-- Begin Task input --

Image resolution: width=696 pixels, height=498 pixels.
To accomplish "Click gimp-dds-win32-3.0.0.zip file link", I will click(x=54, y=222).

-- End Task input --
-- Begin Task input --

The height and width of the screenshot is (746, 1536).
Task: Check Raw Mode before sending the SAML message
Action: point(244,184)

-- End Task input --
-- Begin Task input --

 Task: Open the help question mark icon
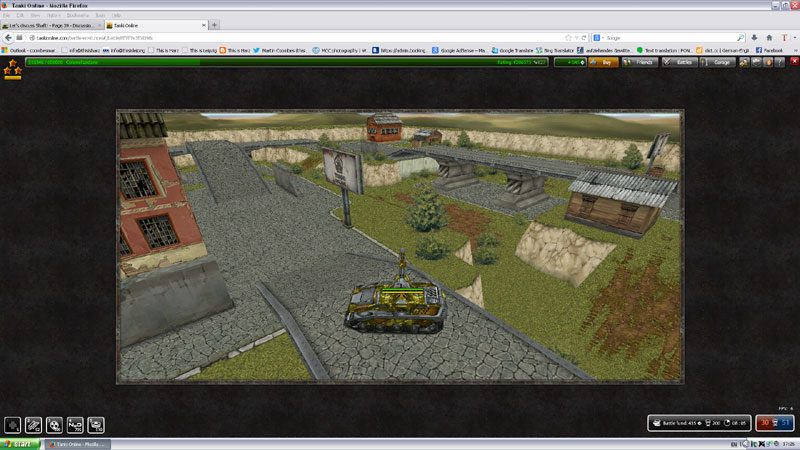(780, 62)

-- End Task input --

# Exercise details:
Repeat everything in the listing from the line containing "Image resolution: width=696" down to the line containing "will click(x=54, y=222).", keeping both of those lines.

# Result:
Image resolution: width=696 pixels, height=498 pixels.
To accomplish "Click gimp-dds-win32-3.0.0.zip file link", I will click(x=54, y=222).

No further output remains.